Nidal Al-Mughrabi
Reuters
February 3, 2010 - 1:00am
http://www.alertnet.org/thenews/newsdesk/LDE6121FG.htm


The Islamist group Hamas on Wednesday formally rejected allegations it had committed war crimes during last year's fighting in Gaza, charges made in a United Nations report.

Hamas officials said the group set out in a 52-page response handed to a U.N. official in Gaza that the killing of three Israeli civilians in rocket attacks during Israel's Dec. 27, 2008-Jan. 18, 2009 offensive was an accident and military installations had been targeted.

Up to 1,387 Palestinians, including hundreds of civilians, and 13 Israelis, including three civilians, were killed in the war Israel launched with the declared aim of curbing rocket attacks on its territory.

The New York-based Human Rights Watch organisation, commenting last week after Hamas released a summary of the report, said the group's "claim that its rocket attacks against Israel are not war crimes is factually and legally wrong".

Human Rights Watch, which also has criticised Israeli conduct in the Gaza war, said "hundreds of rockets rained down on civilian areas in Israel where no military installations were located".

The Hamas report came in response to a U.N. mission led by South African jurist Richard Goldstone that found Israeli troops and Palestinian militants in the Hamas-ruled Gaza Strip committed war crimes.

The Goldstone report, issued in September, gave Israel and Hamas six months to mount credible investigations into their forces' conduct in the Gaza conflict or face possible war crimes prosecution in The Hague.

Israel has boycotted the U.N. investigation, calling the Goldstone report unbalanced and citing the difficulty of battling militants operating in heavily populated civilian areas.

But last Friday, Israel gave the U.N. a document detailing the Israeli military's own examinations of the Gaza offensive, disclosing it had launched 36 criminal investigations into the conduct of its forces.

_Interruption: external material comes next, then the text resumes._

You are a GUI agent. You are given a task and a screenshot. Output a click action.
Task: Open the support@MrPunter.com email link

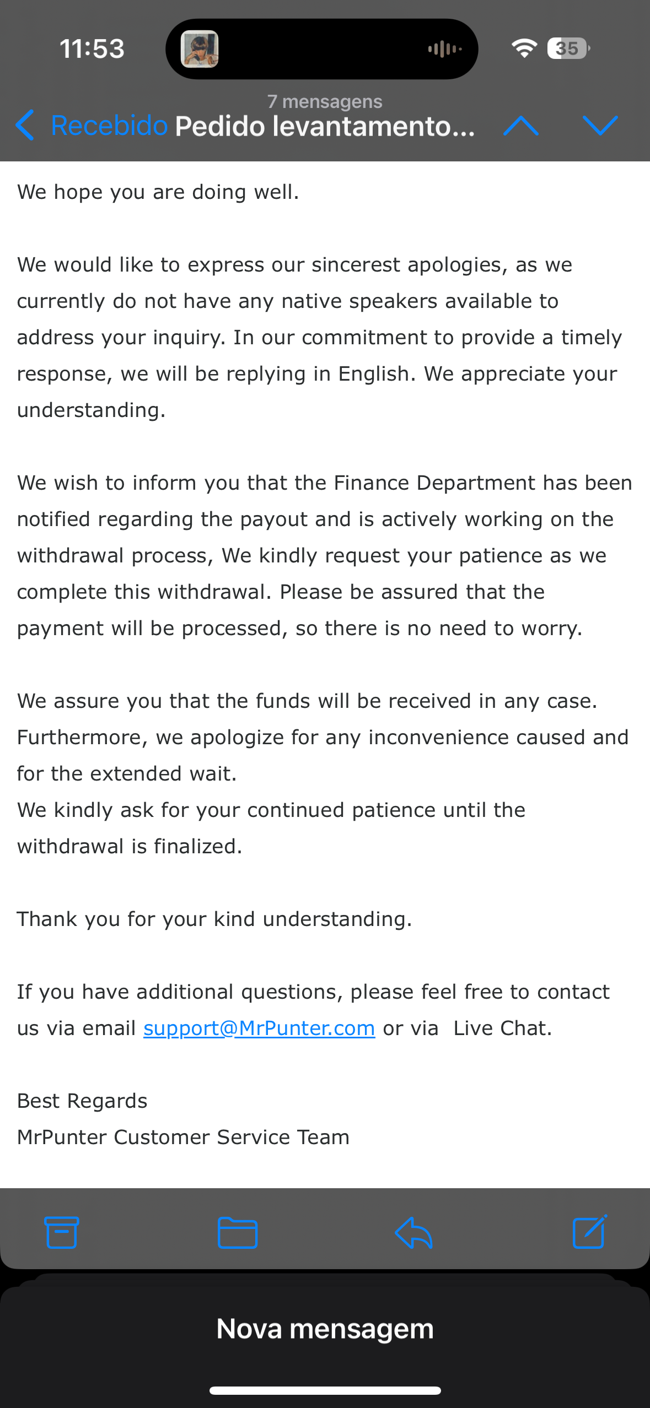point(259,1028)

The Israeli military also said that a general and a colonel had been reprimanded for authorising artillery shelling in a crowded neighbourhood in Gaza that hit a U.N. facility.

Amnesty International called the Israeli response "totally inadequate".

"The investigations undertaken by Israel fail to meet international standards of independence, impartiality, transparency, promptness and effectiveness," the London-based group said in a statement on its Web site. (Editing by Matthew Jones) (For blogs and links on Israeli politics and other Israeli and Palestinian news, go to http://blogs.reuters.com/axismundi)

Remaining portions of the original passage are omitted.